Одна из курьезных черт начала индустриальной эпохи, на которую обычно не обращают внимания, – говорит Бэнем, – состоит в том, что, несмотря на зависимость от механической энергии, мало кто из представителей элиты мог похвастаться личным опытом управления этой энергией215.
В этом смысле Маринетти, происходивший из богатой семьи и умевший водить автомобиль, был редким исключением, и благодаря этому исключению появился футуризм.
К этому стоит прибавить, что техника второй половины XIX века – прежде всего общественный институт, она находится в коллективном владении, как железные дороги и пароходные компании. Она требует сложных форм общественной организации не только для своего производства, но и для функционирования. При этом модель ее функционирования аналогична демократии. Волей-неволей эта техника нивелирует общественные различия, поскольку пассажиры первого и третьего класса вынуждены подчиняться одному расписанию.
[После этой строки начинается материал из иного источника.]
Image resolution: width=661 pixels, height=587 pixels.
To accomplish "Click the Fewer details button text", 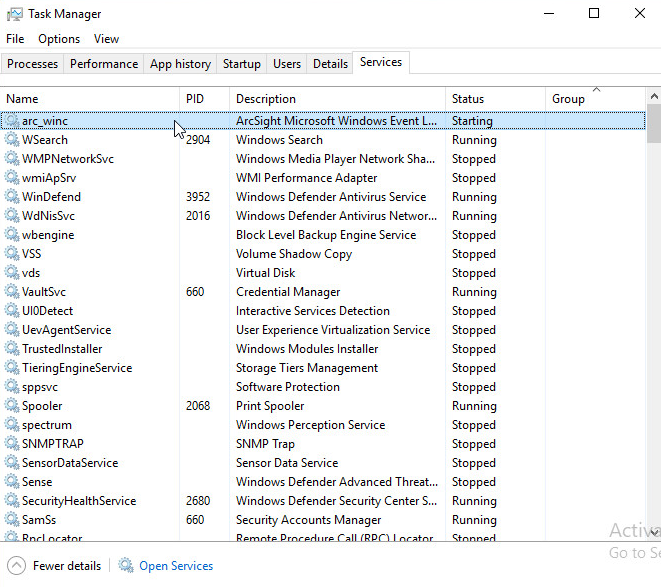I will tap(67, 566).
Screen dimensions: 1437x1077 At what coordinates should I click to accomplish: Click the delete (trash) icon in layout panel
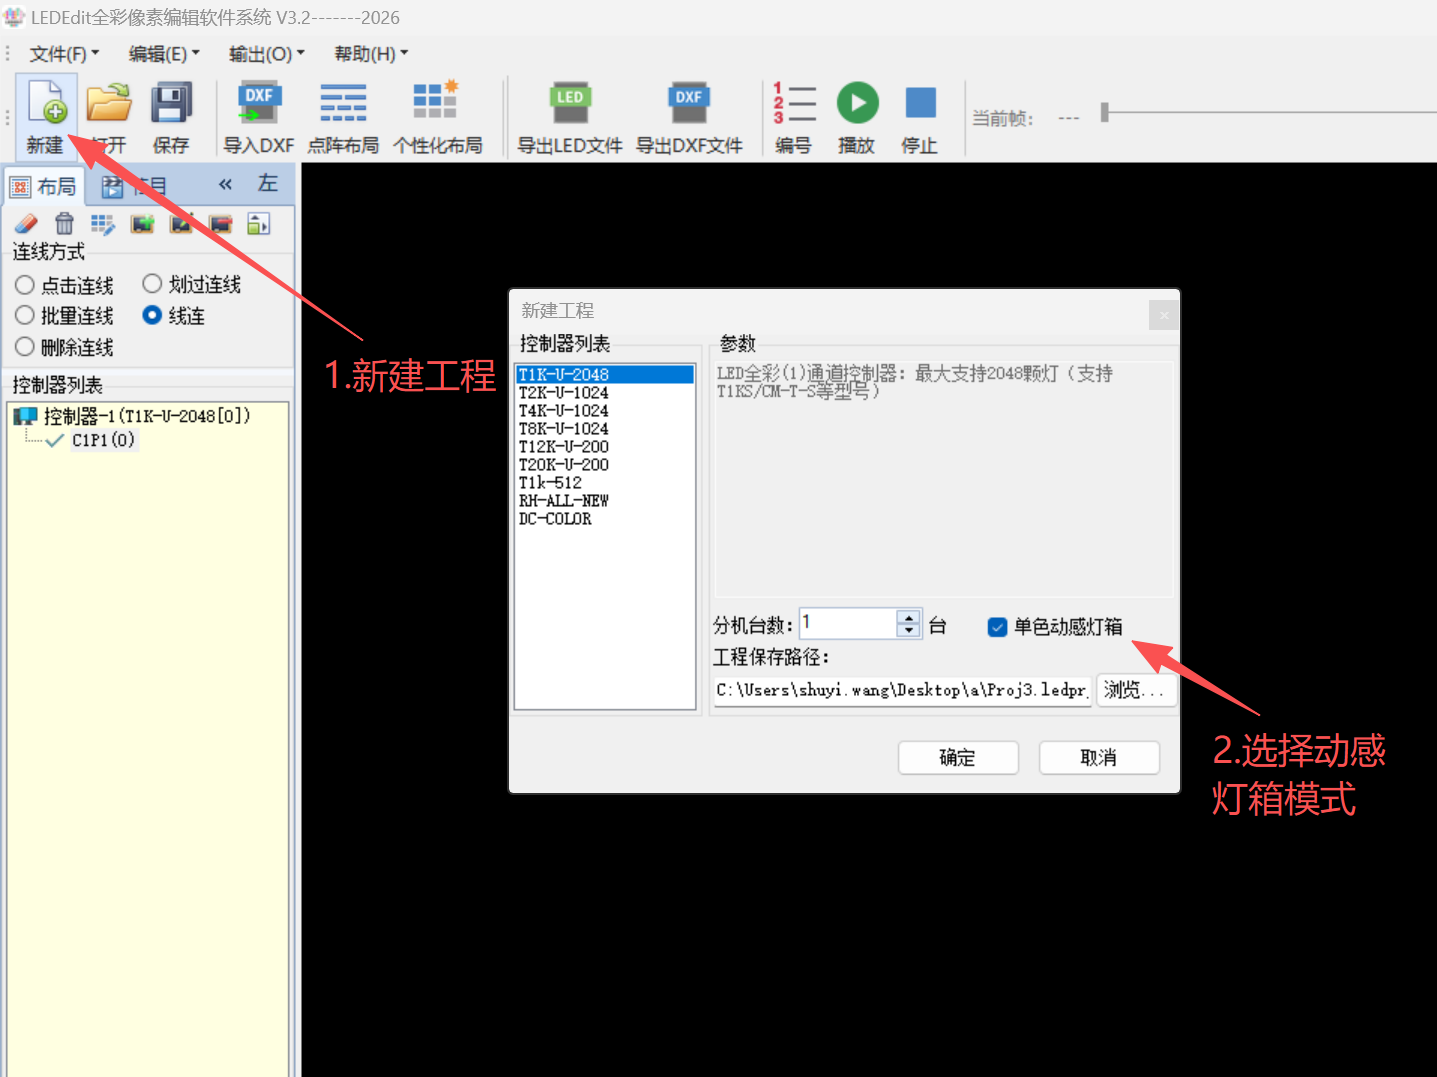64,223
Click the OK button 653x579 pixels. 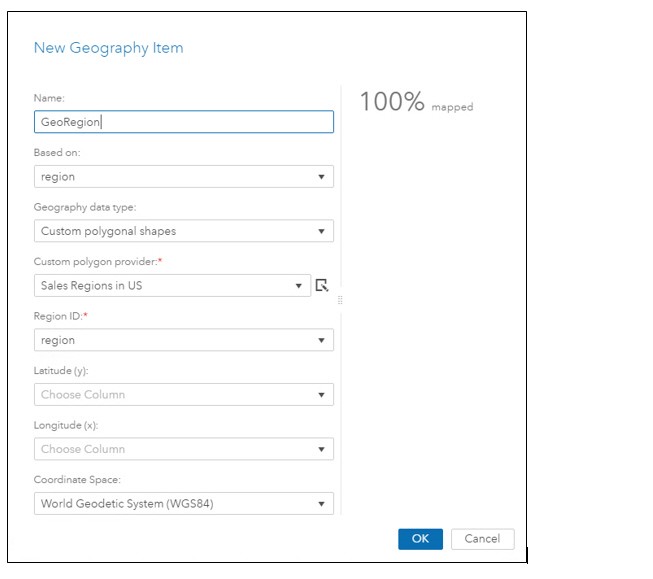(420, 539)
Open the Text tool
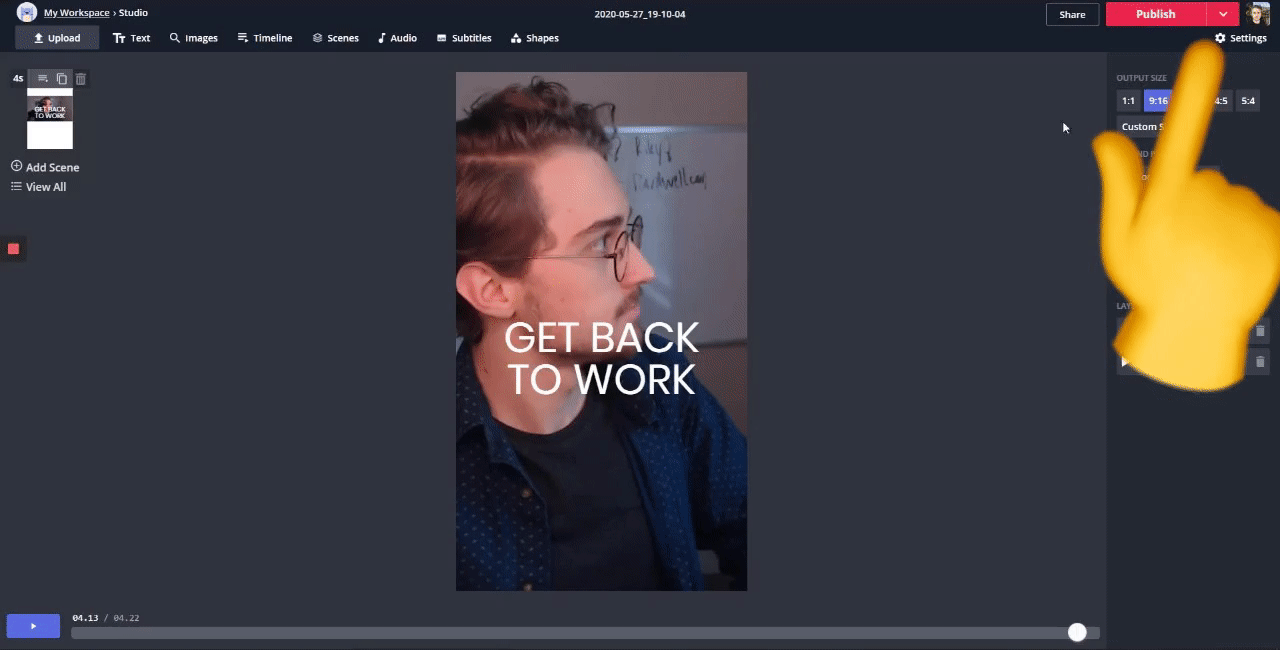The width and height of the screenshot is (1280, 650). 131,38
Напротив, техника начала XX века индивидуалистична, она не только подчеркивает социальное неравенство, но и служит средством самовыражения в не меньшей мере, чем костюм. И, продолжая властную метафору Бэнема, скажем, что она подобна вождистской власти, эстетизирующей политику.
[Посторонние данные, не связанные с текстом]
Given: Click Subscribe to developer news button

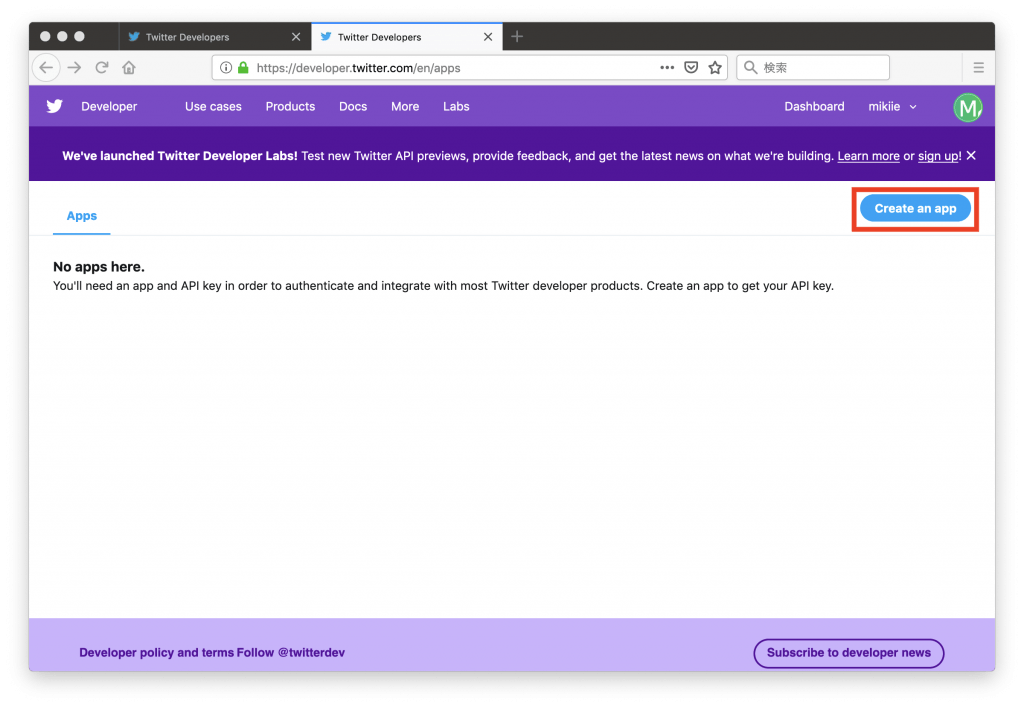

Когда-то очень давно Марсель Пруст, заканчивая первый том своей эпопеи, выражал сомнение в том, что автомобили, проезжающие по аллеям Булонского леса, могут сравниться в своей элегантности с экипажами былых времен: «Какой ужас! – думалось мне. – Неужели эти автомобили столь же элегантны, как прежние выезды?»216 Нынче изящества больше нет, заключал писатель, чувствуя, что стареет. Но, кажется, он ошибался.
VII. Мадонна среди руин
Что такое руина par excellence? Или, если формулировать этот вопрос точнее, что в нашем представлении более всего приближается к платоновской идее руины (если таковая у Платона есть)? Кажется, здесь возможны два ответа, задающие некую дихотомию, в сущности которой еще предстоит разобраться. Может быть, руина руин – это Парфенон, прекрасный и величественный, несмотря на все повреждения и утраты? Или же это египетские пирамиды, пережившие не одну цивилизацию и кажущиеся нам древними, словно само мироздание?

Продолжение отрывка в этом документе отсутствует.